InPhyRe Discovers: Large Multimodal Models Struggle in Inductive Physical Reasoning
This addresses a critical gap for safety-critical applications where LMMs need to replace humans, but it is incremental as it introduces a new benchmark rather than a solution.
The paper tackles the problem that large multimodal models (LMMs) fail at inductive physical reasoning, where they must adapt to unseen physical laws, and finds that LMMs struggle to apply parametric knowledge, show weak performance when demonstrations violate laws, and suffer from language bias, with InPhyRe evaluating 13 LMMs to reveal these issues.

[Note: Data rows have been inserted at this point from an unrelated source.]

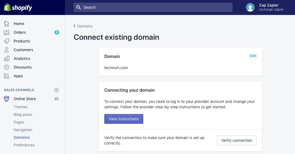View online store via eye icon
Viewport: 295px width, 154px height.
[x=56, y=99]
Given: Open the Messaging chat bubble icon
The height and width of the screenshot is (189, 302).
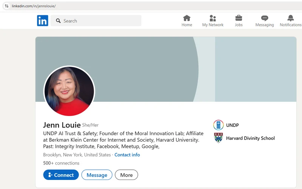Looking at the screenshot, I should [x=265, y=18].
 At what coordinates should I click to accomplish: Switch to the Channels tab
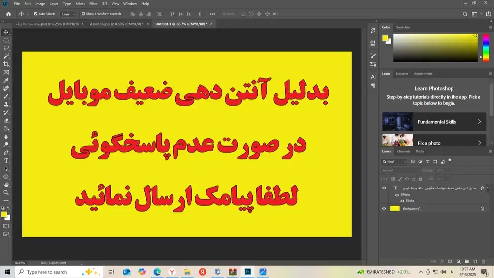(x=403, y=151)
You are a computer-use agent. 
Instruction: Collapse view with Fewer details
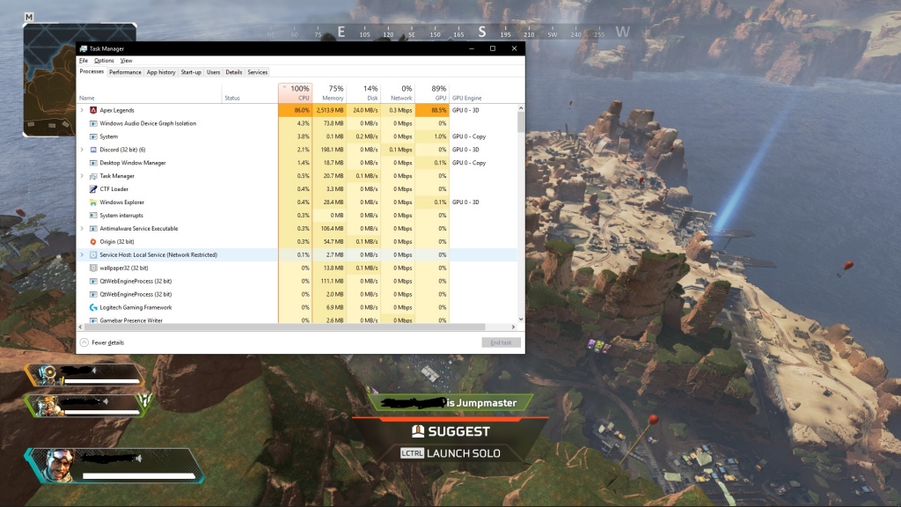pos(102,342)
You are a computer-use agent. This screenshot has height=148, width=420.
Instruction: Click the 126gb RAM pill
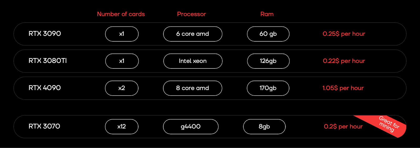(268, 61)
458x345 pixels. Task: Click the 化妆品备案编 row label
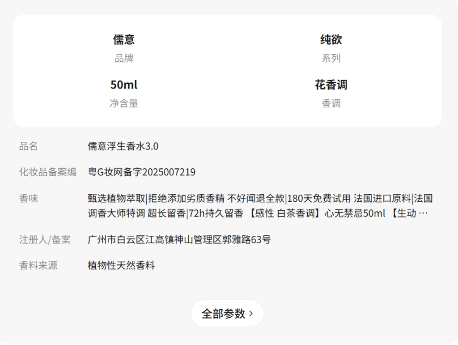coord(47,172)
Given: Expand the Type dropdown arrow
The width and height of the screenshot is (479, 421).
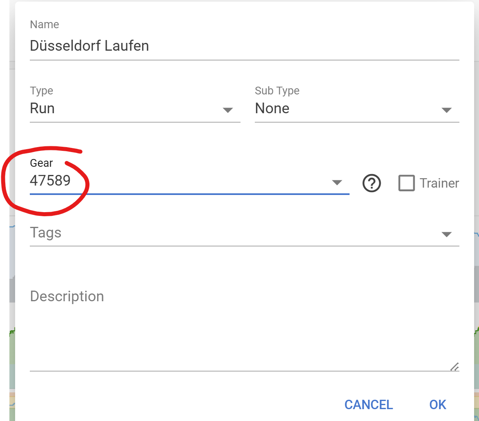Looking at the screenshot, I should [227, 110].
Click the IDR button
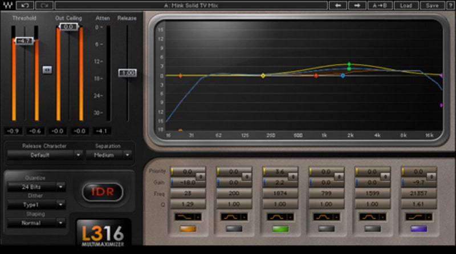This screenshot has height=254, width=456. pos(103,192)
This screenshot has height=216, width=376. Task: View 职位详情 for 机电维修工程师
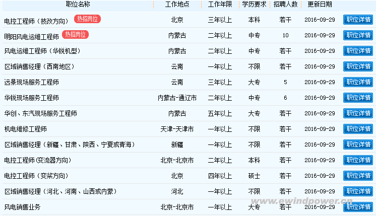[x=358, y=129]
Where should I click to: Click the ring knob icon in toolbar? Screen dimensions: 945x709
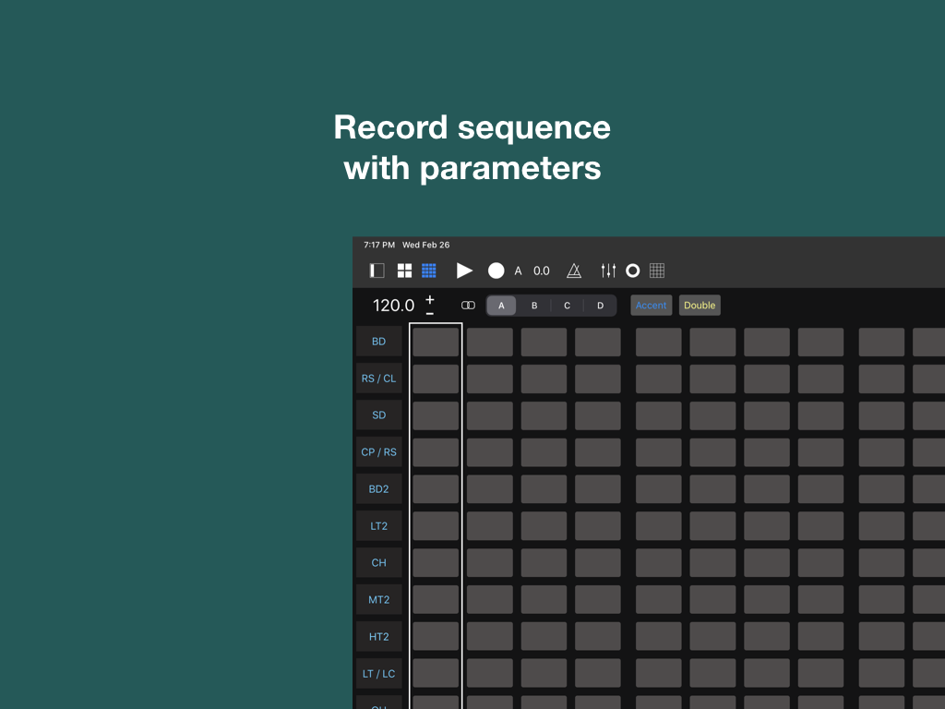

Large multimodal models (LMMs) encode universal physical laws observed during training, such as momentum conservation, as parametric knowledge. It allows LMMs to answer physical reasoning queries, such as the outcome of a potential collision event from visual input. However, since parametric knowledge includes only the physical laws seen during training, it is insufficient for reasoning when the inference scenario violates these physical laws. In contrast, humans possess the skill to adapt their physical reasoning to unseen physical environments from a few visual examples. This ability, which we refer to as inductive physical reasoning, is indispensable for LMMs if they are to replace human agents in safety-critical applications. Despite its importance, existing visual benchmarks evaluate only the parametric knowledge in LMMs, and not inductive physical reasoning. To this end, we propose InPhyRe, the first visual question answering benchmark to measure inductive physical reasoning in LMMs. InPhyRe evaluates LMMs on their ability to predict the outcome of collision events in algorithmically generated synthetic collision videos. By inspecting 13 LMMs, InPhyRe informs us that (1) LMMs struggle to apply their limited parametric knowledge about universal physical laws to reasoning, (2) inductive physical reasoning in LMMs is weak when demonstration samples violate universal physical laws, and (3) inductive physical reasoning in LMMs suffers from language bias and largely ignores the visual inputs, questioning the trustworthiness of LMMs regarding visual inputs.